Currently we’re running with the UPS bypassed and with our diesel generator running on standby in case of another utility outage. We will be working with Leibert service to determine why the UPS failed – our experience with the Leibert has been very, very disappointing, and while I normally hesitate to name a vendor here in the MOTD, I’m making an exception in this case.
Update: We’re back on UPS, after finding and eliminating a bad battery cell. We also found three other batteries which were dropping below the ideal voltage when a load was applied. All of these batteries were recently tested, so we’re investigating why we’ve got such a large number of battery failures.

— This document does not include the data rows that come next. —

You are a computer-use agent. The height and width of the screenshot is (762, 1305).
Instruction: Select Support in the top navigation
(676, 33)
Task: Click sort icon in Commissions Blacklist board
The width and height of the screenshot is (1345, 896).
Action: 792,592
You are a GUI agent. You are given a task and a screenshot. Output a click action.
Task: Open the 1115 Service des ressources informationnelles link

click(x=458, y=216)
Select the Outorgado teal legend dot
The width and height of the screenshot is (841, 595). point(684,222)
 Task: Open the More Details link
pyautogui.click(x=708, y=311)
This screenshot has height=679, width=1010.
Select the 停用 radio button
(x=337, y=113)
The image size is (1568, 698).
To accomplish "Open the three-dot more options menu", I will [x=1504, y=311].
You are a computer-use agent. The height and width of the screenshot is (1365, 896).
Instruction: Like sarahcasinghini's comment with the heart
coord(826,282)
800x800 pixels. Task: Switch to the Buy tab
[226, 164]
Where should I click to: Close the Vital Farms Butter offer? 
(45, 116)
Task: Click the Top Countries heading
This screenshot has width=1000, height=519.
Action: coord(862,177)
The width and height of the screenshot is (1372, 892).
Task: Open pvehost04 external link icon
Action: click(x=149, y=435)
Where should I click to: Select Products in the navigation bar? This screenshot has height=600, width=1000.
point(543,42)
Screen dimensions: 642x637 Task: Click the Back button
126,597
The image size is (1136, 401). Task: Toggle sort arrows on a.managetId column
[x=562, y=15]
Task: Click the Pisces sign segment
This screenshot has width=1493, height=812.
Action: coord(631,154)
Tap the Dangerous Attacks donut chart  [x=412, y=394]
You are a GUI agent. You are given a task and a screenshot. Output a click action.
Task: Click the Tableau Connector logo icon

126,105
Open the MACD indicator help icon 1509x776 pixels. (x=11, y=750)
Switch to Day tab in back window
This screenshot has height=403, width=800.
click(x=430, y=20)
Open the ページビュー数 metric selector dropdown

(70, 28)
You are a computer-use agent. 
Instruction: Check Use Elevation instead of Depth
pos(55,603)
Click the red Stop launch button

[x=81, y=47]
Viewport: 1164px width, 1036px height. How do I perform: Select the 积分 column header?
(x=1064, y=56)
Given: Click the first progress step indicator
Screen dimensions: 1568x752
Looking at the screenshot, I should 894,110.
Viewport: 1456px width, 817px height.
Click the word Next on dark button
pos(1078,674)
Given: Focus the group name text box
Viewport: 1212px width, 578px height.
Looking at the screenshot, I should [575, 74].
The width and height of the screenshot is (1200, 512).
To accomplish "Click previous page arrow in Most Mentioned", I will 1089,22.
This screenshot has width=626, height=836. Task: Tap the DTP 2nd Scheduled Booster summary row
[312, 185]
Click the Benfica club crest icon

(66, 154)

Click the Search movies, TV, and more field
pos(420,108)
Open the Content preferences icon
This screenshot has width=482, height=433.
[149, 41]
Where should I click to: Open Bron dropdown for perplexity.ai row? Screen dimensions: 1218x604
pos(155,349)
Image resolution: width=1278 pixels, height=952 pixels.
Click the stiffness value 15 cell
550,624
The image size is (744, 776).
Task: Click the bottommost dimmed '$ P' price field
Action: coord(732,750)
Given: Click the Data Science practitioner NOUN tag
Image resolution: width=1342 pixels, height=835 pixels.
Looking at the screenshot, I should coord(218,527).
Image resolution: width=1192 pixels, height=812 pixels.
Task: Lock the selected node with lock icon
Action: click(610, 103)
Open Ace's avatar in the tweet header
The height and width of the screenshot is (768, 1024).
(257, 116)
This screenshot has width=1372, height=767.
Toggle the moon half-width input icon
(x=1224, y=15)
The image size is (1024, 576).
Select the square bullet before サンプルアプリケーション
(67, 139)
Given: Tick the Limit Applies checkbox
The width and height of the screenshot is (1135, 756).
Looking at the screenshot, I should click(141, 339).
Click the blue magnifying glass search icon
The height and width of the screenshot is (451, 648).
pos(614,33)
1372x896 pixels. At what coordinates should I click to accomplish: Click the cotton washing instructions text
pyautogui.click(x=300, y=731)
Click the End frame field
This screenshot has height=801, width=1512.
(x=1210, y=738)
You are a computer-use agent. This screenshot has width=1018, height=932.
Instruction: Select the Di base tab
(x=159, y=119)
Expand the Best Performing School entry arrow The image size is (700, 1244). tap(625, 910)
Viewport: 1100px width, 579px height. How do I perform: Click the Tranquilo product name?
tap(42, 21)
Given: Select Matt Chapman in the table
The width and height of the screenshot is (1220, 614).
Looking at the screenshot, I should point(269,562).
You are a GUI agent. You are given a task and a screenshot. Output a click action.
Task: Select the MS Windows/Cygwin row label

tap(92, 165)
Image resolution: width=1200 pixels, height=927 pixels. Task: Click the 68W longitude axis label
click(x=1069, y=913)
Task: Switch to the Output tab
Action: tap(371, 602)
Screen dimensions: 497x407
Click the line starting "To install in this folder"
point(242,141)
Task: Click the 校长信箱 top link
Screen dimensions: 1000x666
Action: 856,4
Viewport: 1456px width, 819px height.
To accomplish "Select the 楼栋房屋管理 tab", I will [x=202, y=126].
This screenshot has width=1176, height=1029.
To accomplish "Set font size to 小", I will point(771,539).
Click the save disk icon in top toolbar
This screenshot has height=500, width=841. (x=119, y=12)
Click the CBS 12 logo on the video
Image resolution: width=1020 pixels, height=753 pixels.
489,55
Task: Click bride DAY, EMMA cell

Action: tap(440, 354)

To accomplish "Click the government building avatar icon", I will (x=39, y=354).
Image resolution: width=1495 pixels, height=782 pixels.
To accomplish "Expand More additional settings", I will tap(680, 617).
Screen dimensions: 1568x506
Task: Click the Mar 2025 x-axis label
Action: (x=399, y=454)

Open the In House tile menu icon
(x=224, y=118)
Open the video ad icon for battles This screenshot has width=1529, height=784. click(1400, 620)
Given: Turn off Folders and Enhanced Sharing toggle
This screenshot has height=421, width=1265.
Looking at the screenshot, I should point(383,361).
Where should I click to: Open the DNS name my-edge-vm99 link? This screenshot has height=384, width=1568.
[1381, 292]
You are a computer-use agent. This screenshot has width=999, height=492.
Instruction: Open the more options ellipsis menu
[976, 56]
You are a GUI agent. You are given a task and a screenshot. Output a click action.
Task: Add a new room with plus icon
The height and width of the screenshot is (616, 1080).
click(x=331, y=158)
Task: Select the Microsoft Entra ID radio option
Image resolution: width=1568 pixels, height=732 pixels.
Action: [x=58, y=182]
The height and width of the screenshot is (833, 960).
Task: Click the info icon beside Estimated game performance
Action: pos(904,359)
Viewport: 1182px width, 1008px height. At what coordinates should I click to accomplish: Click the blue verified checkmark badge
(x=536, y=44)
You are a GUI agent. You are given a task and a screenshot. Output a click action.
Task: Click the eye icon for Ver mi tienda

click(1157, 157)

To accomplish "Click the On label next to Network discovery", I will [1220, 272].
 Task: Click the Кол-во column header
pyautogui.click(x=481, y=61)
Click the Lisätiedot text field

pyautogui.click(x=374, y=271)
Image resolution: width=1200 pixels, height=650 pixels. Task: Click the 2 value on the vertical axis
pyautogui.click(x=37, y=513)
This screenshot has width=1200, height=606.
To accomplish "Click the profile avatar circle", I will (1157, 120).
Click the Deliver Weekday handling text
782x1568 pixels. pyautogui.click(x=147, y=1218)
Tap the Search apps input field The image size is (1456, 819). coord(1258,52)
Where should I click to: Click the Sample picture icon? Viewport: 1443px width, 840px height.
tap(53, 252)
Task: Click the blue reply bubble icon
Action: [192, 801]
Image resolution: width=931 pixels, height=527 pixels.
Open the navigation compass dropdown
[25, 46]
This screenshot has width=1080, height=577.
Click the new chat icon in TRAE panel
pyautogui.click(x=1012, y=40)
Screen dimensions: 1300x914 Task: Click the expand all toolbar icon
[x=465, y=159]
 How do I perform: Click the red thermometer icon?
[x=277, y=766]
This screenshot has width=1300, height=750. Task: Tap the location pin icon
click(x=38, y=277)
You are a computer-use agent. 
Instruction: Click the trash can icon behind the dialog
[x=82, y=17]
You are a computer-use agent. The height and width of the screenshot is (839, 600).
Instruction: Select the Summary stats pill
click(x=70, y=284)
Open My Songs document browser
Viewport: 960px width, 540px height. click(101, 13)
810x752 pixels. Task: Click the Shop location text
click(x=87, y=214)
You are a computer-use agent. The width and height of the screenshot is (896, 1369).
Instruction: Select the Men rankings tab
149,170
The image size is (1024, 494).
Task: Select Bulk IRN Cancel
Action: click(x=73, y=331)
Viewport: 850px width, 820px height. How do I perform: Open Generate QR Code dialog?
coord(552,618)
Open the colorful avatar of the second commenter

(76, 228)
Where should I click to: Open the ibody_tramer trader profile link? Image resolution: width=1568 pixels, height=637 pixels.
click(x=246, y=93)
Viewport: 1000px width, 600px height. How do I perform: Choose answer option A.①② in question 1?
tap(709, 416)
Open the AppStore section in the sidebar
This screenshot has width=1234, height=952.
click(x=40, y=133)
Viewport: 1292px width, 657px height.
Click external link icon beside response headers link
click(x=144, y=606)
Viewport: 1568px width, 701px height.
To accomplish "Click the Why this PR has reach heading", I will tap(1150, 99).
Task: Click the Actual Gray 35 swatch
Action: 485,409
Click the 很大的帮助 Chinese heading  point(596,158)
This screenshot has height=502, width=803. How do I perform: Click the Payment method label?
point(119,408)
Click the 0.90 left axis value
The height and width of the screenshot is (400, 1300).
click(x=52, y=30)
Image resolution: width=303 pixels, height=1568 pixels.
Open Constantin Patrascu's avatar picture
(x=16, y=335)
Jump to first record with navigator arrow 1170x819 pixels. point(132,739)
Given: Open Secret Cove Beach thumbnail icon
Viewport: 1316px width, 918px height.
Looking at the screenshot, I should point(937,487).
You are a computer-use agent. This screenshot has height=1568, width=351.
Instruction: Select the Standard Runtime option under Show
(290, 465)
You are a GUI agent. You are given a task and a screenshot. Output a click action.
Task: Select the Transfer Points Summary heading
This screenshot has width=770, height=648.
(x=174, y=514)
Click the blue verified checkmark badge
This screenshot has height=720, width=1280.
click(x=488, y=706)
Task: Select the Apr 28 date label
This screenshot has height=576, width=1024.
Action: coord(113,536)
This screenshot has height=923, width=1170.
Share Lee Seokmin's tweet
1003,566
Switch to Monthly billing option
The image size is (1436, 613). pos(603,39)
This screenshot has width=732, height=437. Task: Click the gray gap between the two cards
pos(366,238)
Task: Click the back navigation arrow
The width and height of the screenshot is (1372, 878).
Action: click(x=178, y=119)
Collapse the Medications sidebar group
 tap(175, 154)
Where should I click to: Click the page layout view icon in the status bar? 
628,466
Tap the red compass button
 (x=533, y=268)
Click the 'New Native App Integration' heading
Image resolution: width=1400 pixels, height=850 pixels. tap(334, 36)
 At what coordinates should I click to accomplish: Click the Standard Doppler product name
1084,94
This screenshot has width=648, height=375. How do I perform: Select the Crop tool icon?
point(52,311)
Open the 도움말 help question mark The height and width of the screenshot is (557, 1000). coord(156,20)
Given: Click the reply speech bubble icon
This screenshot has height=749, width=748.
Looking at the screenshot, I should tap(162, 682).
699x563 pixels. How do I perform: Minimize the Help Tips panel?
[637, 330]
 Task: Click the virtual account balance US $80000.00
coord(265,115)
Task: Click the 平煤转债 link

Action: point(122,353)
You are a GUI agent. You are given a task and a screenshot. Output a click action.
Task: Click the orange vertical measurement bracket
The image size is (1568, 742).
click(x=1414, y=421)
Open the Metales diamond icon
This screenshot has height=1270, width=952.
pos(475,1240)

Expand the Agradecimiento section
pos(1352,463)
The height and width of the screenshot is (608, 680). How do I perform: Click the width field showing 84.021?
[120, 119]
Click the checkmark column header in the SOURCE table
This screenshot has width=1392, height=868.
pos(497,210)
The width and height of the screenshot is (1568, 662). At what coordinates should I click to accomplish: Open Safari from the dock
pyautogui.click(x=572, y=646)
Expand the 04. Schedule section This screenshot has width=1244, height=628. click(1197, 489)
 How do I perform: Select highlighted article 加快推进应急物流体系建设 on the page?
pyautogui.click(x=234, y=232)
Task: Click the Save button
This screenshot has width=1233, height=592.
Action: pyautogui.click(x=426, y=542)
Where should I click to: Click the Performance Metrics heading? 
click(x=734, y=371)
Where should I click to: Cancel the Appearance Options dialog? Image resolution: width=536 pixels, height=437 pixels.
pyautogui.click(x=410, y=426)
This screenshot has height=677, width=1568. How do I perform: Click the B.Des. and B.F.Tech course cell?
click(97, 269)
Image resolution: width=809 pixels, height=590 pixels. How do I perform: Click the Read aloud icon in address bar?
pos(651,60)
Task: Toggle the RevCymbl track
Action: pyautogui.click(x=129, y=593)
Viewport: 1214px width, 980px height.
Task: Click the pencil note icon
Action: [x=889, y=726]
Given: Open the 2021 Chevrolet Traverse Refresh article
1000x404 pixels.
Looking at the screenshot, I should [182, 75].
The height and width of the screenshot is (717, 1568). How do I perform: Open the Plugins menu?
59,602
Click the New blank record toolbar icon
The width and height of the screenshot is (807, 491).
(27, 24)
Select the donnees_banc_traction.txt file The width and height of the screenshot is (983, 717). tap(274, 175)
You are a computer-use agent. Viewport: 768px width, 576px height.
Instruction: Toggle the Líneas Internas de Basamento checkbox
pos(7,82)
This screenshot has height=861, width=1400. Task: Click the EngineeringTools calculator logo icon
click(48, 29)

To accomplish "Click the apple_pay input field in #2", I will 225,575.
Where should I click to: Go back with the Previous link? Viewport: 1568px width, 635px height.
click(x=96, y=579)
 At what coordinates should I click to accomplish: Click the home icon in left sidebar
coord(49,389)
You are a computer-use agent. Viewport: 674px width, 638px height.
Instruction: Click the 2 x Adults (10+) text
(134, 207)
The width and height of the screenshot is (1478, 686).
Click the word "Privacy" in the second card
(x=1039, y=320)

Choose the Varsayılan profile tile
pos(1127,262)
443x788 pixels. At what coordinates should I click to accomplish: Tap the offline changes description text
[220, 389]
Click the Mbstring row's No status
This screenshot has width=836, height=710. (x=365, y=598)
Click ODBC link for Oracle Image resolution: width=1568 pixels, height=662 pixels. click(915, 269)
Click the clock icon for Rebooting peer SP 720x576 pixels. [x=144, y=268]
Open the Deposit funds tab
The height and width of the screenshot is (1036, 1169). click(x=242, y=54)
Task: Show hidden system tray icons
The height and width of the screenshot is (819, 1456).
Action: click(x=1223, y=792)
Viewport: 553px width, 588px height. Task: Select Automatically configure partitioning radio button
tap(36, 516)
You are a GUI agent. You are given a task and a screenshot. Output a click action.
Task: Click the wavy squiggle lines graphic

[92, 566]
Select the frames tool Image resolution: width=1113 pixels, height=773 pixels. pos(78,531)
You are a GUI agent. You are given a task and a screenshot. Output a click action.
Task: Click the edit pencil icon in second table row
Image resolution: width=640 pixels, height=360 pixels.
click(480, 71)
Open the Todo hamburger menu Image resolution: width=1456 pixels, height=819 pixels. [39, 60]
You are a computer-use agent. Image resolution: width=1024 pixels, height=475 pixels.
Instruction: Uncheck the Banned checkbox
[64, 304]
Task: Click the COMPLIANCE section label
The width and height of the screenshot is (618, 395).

Subsequent to this outage, we’re working up a list of lessons learned, and items for our to-do list, to avoid the impact of this type of failure in the future. Here’s a few of the items we’re beginning work on now:
Deploy additional battery cabinet in parallel – cost, around $17,000. Coordinate with Leibert and test to assure that system is RELIABLE! Schedule and execute full live system tests during 3AM maint window. Increase descriptiveness of text paging, and the number of people paged. Add UPS contact monitoring via Honeywell system and manned call center. Deploy RADIUS and DNS servers in San Francisco datacenter for redundancy. Test network routing absent Santa Rosa datacenter to assure reachability. Deploy an additional UPS here for systems and routers with dual inputs. Add UPS to voicemail system, and increase runtime on phone system UPS. Drill process for customer notification and internal response.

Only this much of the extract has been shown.